━━ Extracted material
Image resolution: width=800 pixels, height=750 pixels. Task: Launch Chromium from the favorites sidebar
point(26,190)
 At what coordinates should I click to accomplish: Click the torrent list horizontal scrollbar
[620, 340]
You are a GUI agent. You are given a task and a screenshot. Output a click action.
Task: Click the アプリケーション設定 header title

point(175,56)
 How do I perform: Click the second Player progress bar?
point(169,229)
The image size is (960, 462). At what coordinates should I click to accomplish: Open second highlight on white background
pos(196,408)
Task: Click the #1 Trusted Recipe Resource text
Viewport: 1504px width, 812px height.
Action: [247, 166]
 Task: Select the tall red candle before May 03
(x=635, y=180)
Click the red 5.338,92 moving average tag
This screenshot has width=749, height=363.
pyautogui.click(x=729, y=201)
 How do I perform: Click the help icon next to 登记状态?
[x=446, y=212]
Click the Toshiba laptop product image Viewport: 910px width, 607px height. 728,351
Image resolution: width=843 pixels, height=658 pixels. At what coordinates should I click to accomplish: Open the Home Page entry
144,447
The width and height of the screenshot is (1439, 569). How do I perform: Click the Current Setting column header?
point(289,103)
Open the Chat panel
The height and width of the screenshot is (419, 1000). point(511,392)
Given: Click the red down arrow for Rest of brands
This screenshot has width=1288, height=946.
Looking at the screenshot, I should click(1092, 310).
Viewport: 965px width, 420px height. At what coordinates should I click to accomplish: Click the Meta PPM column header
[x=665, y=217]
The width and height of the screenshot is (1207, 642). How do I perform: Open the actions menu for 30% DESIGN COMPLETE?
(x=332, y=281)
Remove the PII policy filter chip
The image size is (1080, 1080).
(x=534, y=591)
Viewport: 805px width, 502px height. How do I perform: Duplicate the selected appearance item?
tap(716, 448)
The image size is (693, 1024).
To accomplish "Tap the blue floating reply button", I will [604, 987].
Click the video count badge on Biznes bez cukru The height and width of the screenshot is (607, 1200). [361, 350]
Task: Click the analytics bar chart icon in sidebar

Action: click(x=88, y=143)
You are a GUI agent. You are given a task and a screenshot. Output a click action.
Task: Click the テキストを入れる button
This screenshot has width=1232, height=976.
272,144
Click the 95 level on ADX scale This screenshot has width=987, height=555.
━━━━
**Problem to solve**. Count the lines in the records that contain the word "button", and give only that number.

**Answer for the task**. 2